March 3, 2016 · 0 Comments
By Tom Claridge
Since late 2009, Caledon orthodontist Cliff Singer has been the proud owner of a worked-out gravel pit with a man-made lake that’s a perfect site for water-skiing, his daughter’s favourite sport.
But his dream of some day having the family home on the 200-acre site north of Mono Mills and using the lake for occasional competitions has run afoul of the Niagara Escarpment Commission (NEC), the Town of Mono and some nearby residents who see the competitions as somehow posing a threat to the area’s peace and tranquility.
He says the NEC won’t approve the proposed location of the family home, effectively nixed his plan to use the site for water-skiing during the 2015 Pan Am games and now would allow only a temporary permit for the competitions, requiring him to re-apply in three years. And on hearing some residents’ objections, Mono Council is cross-appealing the NEC decision, with most of the councillors seemingly never having visited the site.
Now planning to appear before Mono Council next Tuesday with his wife Judy, Mr. Singer has sent Mono Mayor Laura Ryan a 3,400-word letter plus attachments outlining his case and seeking guidance as to procedures to be followed during the meeting.

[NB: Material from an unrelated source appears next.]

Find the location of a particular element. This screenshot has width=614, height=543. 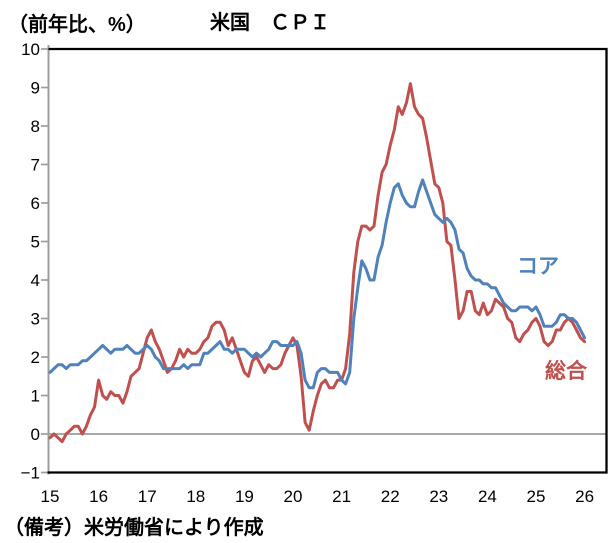

y-tick-label: 3 is located at coordinates (36, 320).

Never at a loss for words, Mr. Singer told the mayor that during the meeting “I wish to focus exclusively on alleviating environmental and municipal concerns” regarding his proposal to hold up to four competitions annually that would involve merely “a temporary gathering of approximately 20 people.”

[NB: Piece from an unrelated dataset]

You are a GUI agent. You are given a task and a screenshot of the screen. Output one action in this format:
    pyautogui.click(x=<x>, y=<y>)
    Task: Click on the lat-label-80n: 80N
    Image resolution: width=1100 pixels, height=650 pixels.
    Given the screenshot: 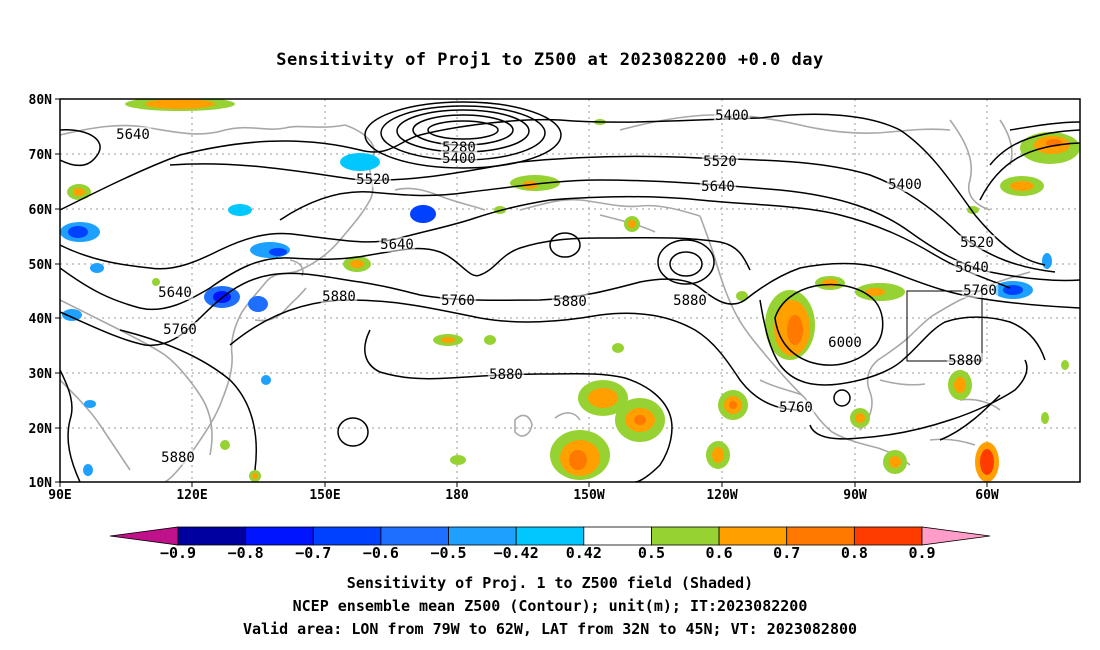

Before getting into details, he asked Mayor Ryan, “let us not lose site of the fact that my application is for the right to host a limited number of not-for-profit waterski competitions in an extensively mined 200-acre gravel pit which is surrounded by berms,” and posed: “Is my requested recreational use not far preferable to the previous heavy industrial use, and also the best possible case scenario for future uses?”
During an hour-long interview Monday at the Orangeville Citizen also attended by Mrs. Singer, he produced maps and aerial views of the property, some of the latter showing beautiful farmlands that predated the gravel extraction. The map shows the lake at the western edge of the pit, near the Sixth Line EHS but out of sight because of the large berm. Airport Road, which provides the only access to the lake, bisected the gravel pit when it was built by the Province through some of Dufferin’s hilliest countryside as a development road.

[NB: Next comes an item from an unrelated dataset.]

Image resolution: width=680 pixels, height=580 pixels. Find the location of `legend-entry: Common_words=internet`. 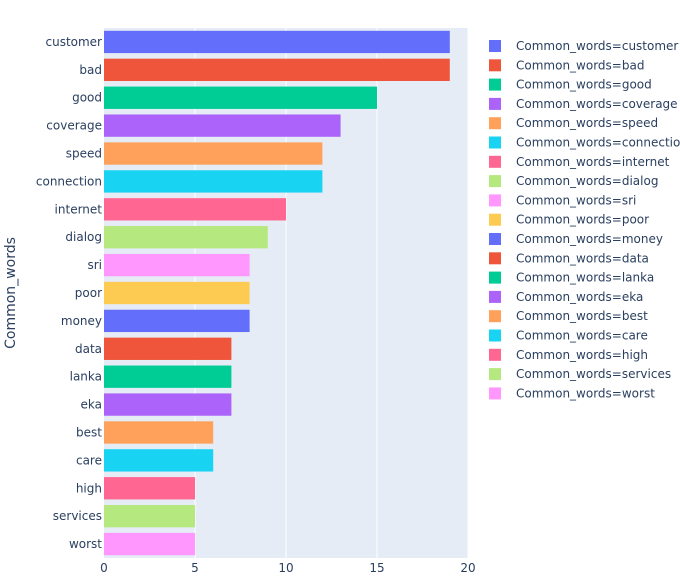

legend-entry: Common_words=internet is located at coordinates (593, 162).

Mr. Singer, who portrays himself as neutral in the battle over the aggregate industry’s failure to rehabilitate former gravel pits, says that since buying the property for about $40,000 an acre he has planted 45,000 trees and still hopes one day to build a home overlooking the lake. Although the orthodontist’s offices are in Caledon Village and Caledon East, the Singers and their daughter Chantal live in Toronto.
Asserting that both the NEC and Mono have been setting “double standards,” he asked Mayor Ryan why it was that the council was against having water-skiing when Mono “rightly boasts of its hosting of the Pan-Am cross-country equestrian events which involved thousands of spectators and participants?”
Responding to Mono planner Mark Early’s concerns about the potential impact on ground water, he asked: “How does the operation of an ultra low emission, four-star-rated, California Air Resources Board certified, inboard water ski boat with a triple catalytic converter, oxygen sensor, sequential multi-port fuel injection and four-stroke car engine (which meets the most stringent standards in North America), pose a greater environmental risk to ground water, than the much dirtier gas- and diesel-powered machines, tractors and cars routinely used by the adjacent appellants? Let’s not forget about the 5970 vehicles and trucks (per average day) which pass by on Airport Road.”
As for planner Early’s request for an acoustics study, Mr. Singer said a waterski boat generates 75 decibels at 25 metres when in use. “The range of noise from the ever-present traffic to which my neighbours are exposed on Airport Rd. is 70 to 110 decibels. The actual sound from my boat is further attenuated by the interposing berms, greater distances to neighbours than 25 metres and differences in elevation levels. The neighbours/appellants are free to use trucks, snowmobiles, tractors, lawn mowers, leaf blowers, chainsaws, ATV’s, motocross bikes, all of which generate louder sound than my modern ski boat.”
During the interview, he described himself as “just a guy who stands on principle,” the NEC as “bureaucracy gone wild” and his dealings with it as “a regulatory nightmare.”